Taking as a reference the book “The Shadow of the Father” by writer Jan Dobraczyński, the Pope describes Joseph’s relationship with Jesus as “the earthly shadow of the heavenly Father”. “Fathers are not born, but made”, says the Pope, “by taking up the responsibility to care for a child’s life”.
Unfortunately, in today’s society, “children often seem orphans, without a father”. They lack a father “to introduce them to life”, without holding them back or being possessive, but rather making them “capable of deciding for themselves, being free and achieving their aims”.
From this point of view, Joseph is called “most chaste” which as a meaning is the “opposite of being possessive”: He indeed knew “how to love with extraordinary freedom”, “how to not think of himself in order to focus instead on the lives of Jesus and Mary. He found happiness in self-sacrifice”.
Joseph stays silent, without ever being disheartened or expressing any complain, but performed “specific actions of trust”.
As a result, Pope marks that Joseph’s figure is considered an exemplary role model, especially in a world “that needs fathers and rejects teachers”. The world rejects those who confuse “authority with authoritarianism, service with servility, discussion with oppression, philanthropy with intervention, power with desctruction”.

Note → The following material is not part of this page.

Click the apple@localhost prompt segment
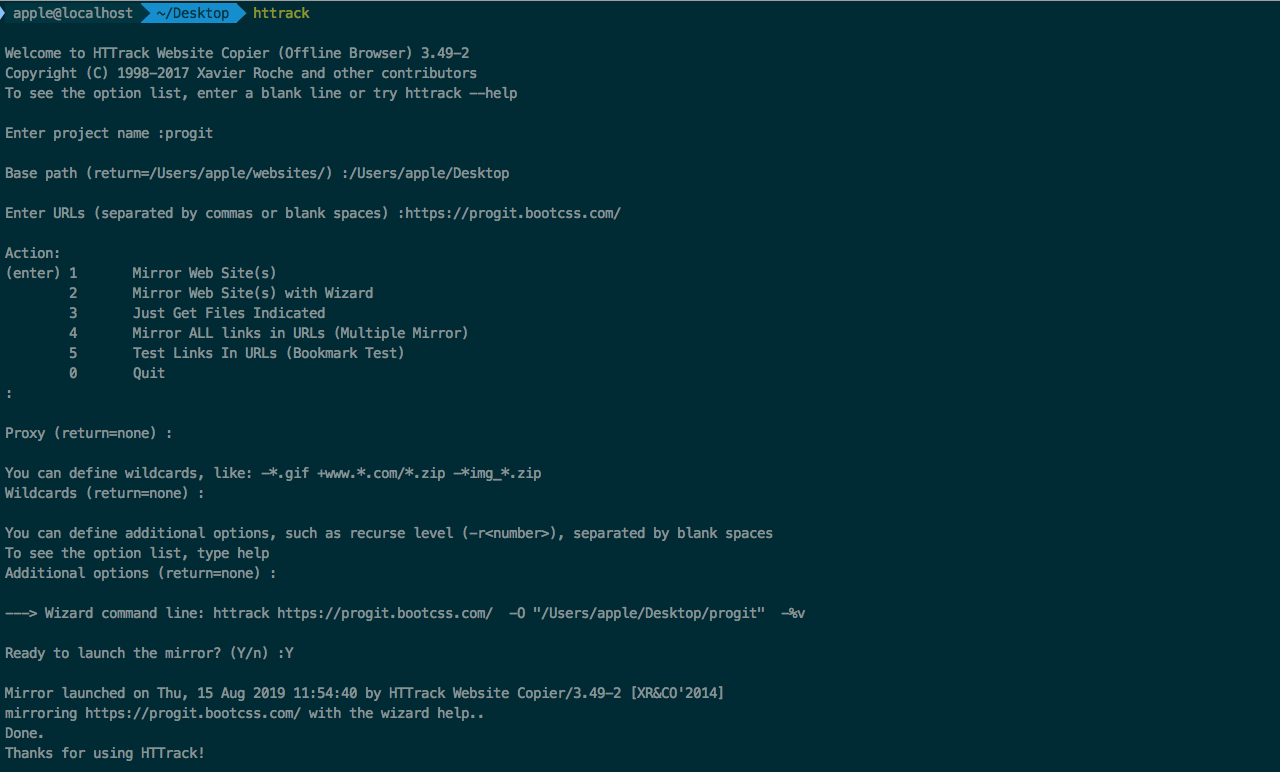point(72,13)
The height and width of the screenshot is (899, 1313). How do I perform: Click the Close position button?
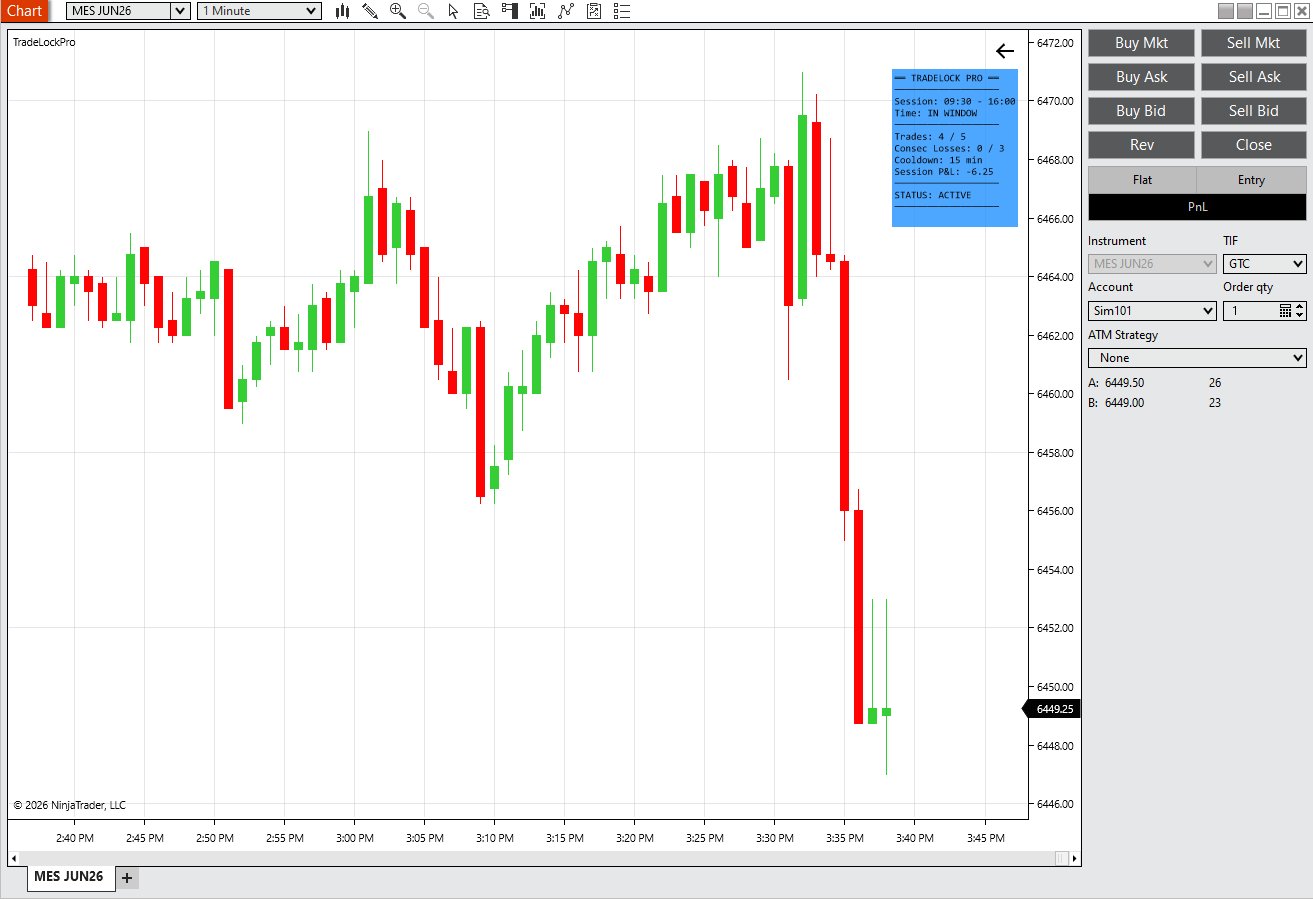[1253, 144]
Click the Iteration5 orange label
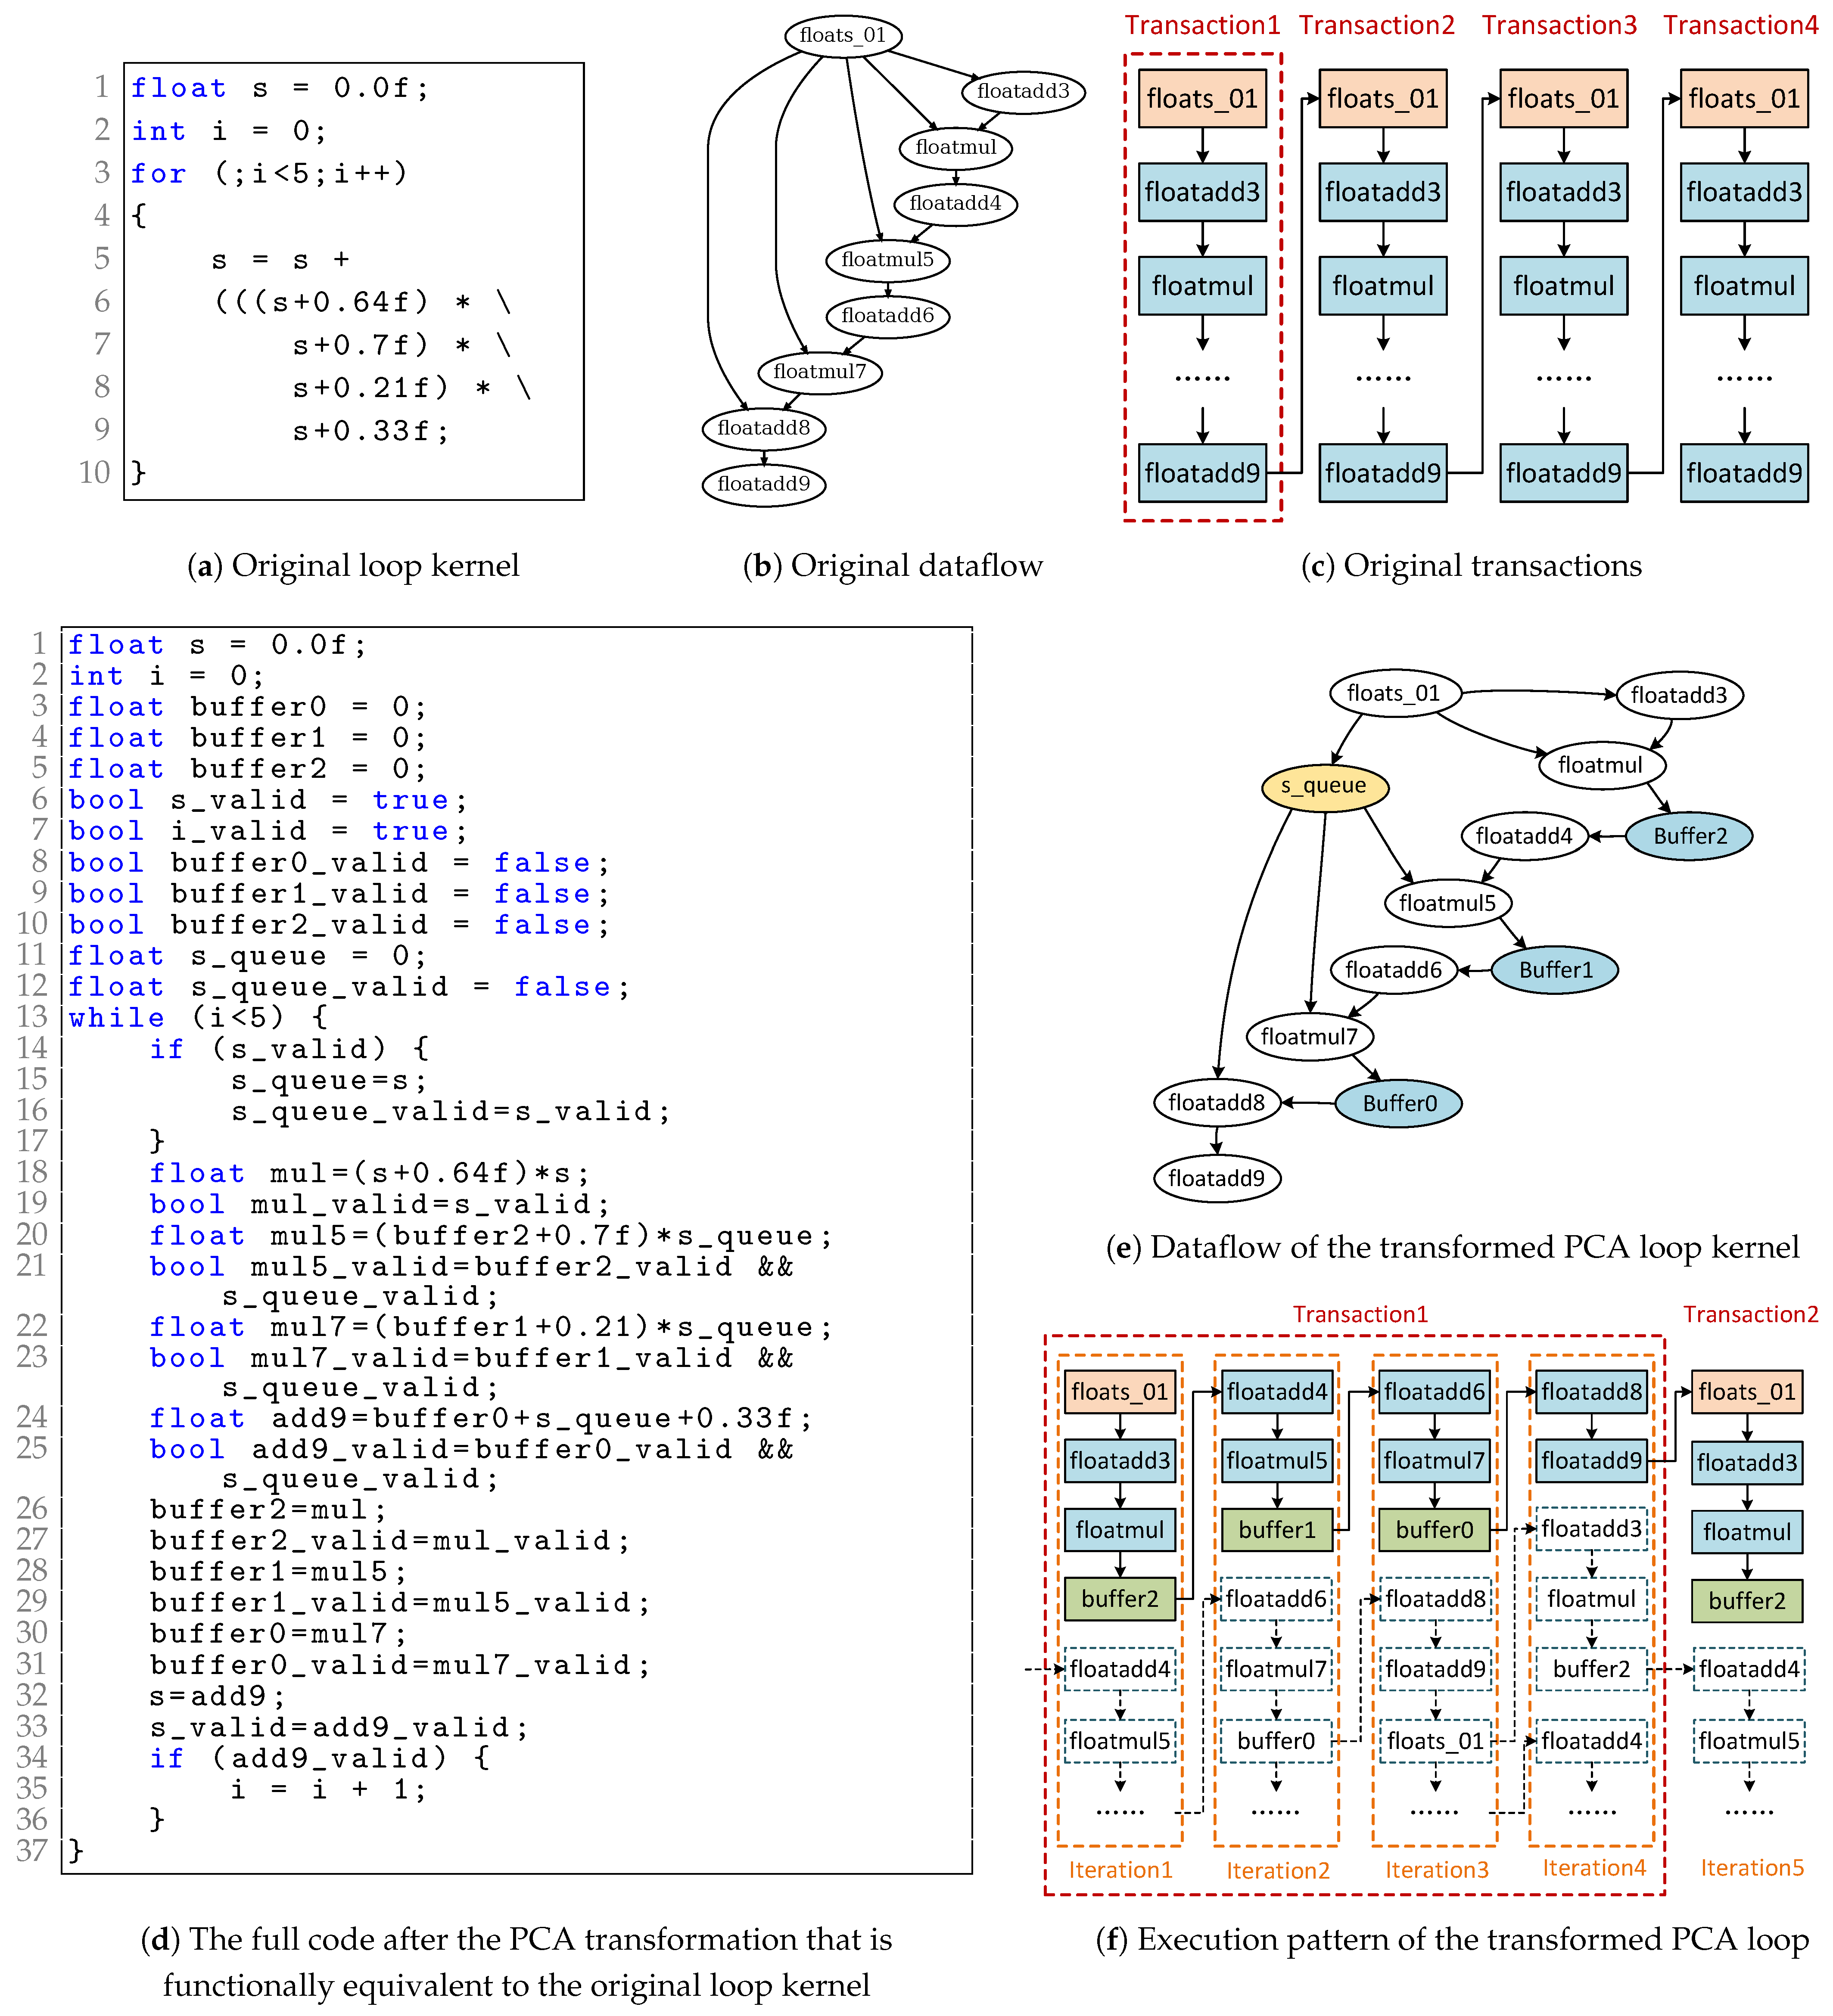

A true father is the one “renounces any temptation to determine the life of his children” and respects their freedom, because such fatherhood, when experienced in fullness, renders the father “useless”, when “the son has become independent and can walk the paths of life by himself”. Being a father “is not an exercise of possession”, says the Pope, but rather “a sign that points to a greater fatherhood, the Heavenly Father”.
The apostolic letter “Patris Corde” ends with a prayer to St Joseph and reveals as well an everyday practice in the life of the Pope. “For more than forty years” the Pope has been reciting a prayer to St Joseph the Betrothed “taken from a 19th century French prayer book of the Congregation of the Sisters of Jesus and Mary”. It is a prayer that “expresses devotion and trust” to St Joseph, as well as a “challenge” to him. This is because, as the Pope explains, the prayer ends with the following words:
“Let it not be said that I invoked you in vain, and show me that your goodness is as great as your power”.